Forward-Looking Statements
Dover makes information available to the public, orally and in writing, which may use words like anticipates, expects, believes, indicates, suggests, will, plans and should, which are forward-looking statements under the Private Securities Litigation Reform Act of 1995. These statements include, but are not limited to, statements related to the intended spin-off, its anticipated benefits and other non-historical statements. Dover refers you to the documents that it files from time to time with the Securities and Exchange Commission, such as its reports on Form 10-K, Form 10-Q and Form 8-K, for a discussion of risks and uncertainties that could cause its actual results to differ materially from its current expectations and from the forward-looking statements contained in this press release. Dover undertakes no obligation to update any forward-looking statement. Projected pro forma information included in this press release is based on various assumptions, including with regard to the nature and amount of incremental costs that will be incurred by Wellsite as an independent public company and the nature and amount of debt to be incurred by Wellsite pursuant to certain financing transactions expected to be completed in connection with the spin-off. The assumptions underlying the projected pro forma information are subject to various risks and uncertainties, including, among others: risks inherent to the industries in which Dover and Wellsite compete; macroeconomic factors beyond the control of Dover and Wellsite; and risks related to Dovers proposed spin-off and related transactions, including financing transactions. Any of these risks and uncertainties, as well as the additional risk factors described in Dovers Annual Report on Form 10-K for the fiscal year
ended December 31, 2016, as such factors may be updated from time to time in subsequent filings with the SEC, could cause actual outcomes or results to differ materially from those indicated by the projected information in this press release.

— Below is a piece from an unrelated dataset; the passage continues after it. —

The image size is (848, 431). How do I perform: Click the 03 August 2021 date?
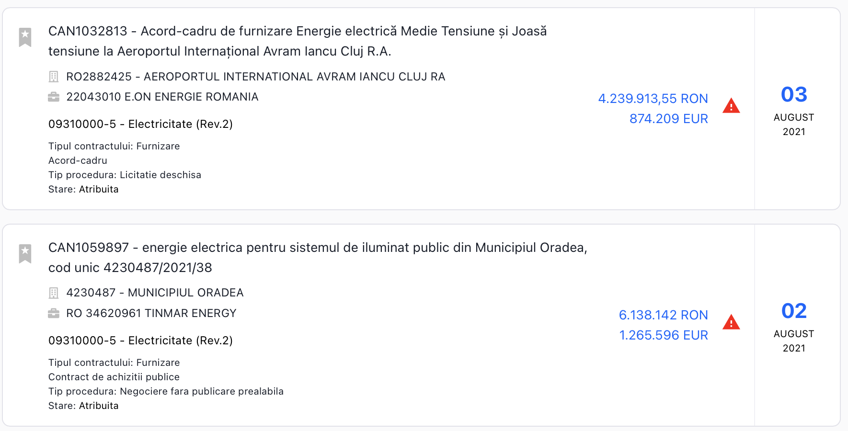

Non-GAAP Financial Measures
This press release includes Wellsites projected pro forma EBITDA, or earnings before interest, taxes, depreciation and amortization before public company expenses, a measure that is not defined under accounting principles generally accepted in the United States of America (GAAP). A reconciliation of this non-GAAP measure to the most closely comparable measure calculated in accordance with GAAP is not available without unreasonable effort due to the unavailability of certain information needed to calculate certain reconciling items, including interest expense and income tax expense.